Retype, word for word, every line of the records below starting at the one that contains "298x192 pixels. Task: Click" and ending at the one that contains "Click the orange"; include both of those lines and nothing more.

### Data:
=-=-=
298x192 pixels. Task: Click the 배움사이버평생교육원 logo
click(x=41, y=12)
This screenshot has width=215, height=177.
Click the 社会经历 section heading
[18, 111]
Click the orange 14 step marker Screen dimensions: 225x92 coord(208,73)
=-=-=
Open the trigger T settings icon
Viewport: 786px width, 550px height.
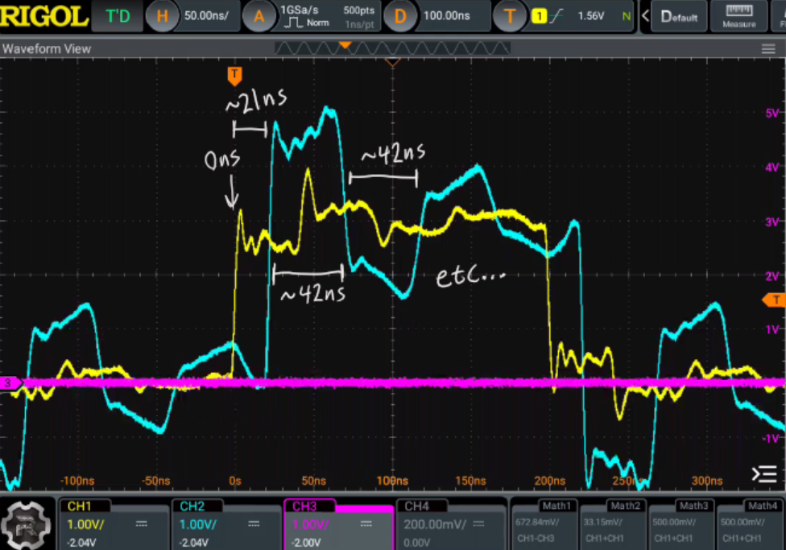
=-=-=
### Exercise answer:
298x192 pixels. Task: Click the 배움사이버평생교육원 logo
click(x=41, y=12)
This screenshot has width=215, height=177.
Click the 社会经历 section heading
[18, 111]
Click the orange 14 step marker Screen dimensions: 225x92 coord(208,73)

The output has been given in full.